I switch from an F­test to a z­test because the data are binary (i.e., agree, disagree) rather than more smoothly continuous. Here, no differences in fonts survive the chance correction put in place.

Essentially, what this is telling me is that throwing away the fine-grained information contained in the confidence ratings obscures the precision of the test.

But this analysis gives us a way to quantify the advantage to Baskerville. It’s small, but it’s about a 1% to 2% difference — 1.5% to be exact, which may seem small but to me is rather large. You are collecting these data in an uncontrolled environment (who knows, for example just how each person’s computer is rendering each font, how large the font is, is it on an iPad or iPhone, laptop or desktop), are their kids breaking furniture in the background, etc. So to see any difference is impressive. Many online marketers would kill for a 2% advantage either in more clicks or more clicks leading to sales.
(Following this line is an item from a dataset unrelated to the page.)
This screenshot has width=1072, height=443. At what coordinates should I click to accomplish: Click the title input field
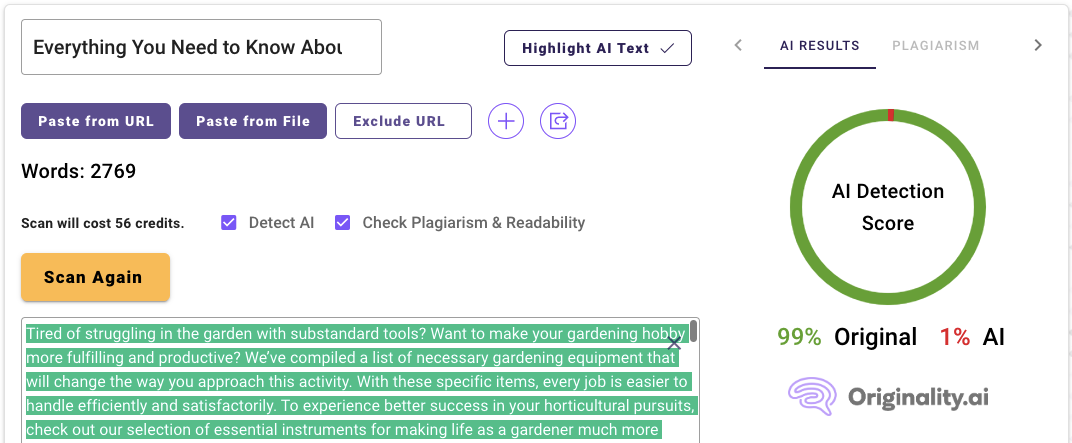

On the exact claim in question here, there is the study from the original article ("The Secret Lives of Fonts") that indicates that Times New Roman correlates with an A-, and Georgia with an A, significantly higher than the B- average with Trebuchet. However as Errol noted, it was an anecdotal study. That said, there is a correlation between fonts and the perception of the reader.

So the claim that Times New Roman (or Georgia) will lead to higher marks than Trebuchet (or other sans-serif fonts like Arial or Helvetica) seems plausible. It is plausible, in other words, based on the specific results of Phil Renaud's anecdotal study and based on the conceptual results of Errol Morris's study, that simply changing your font from a sans-serif to a serif (particularly Baskerville, but also potentially Georgia and Times New Roman) will lead to higher marks.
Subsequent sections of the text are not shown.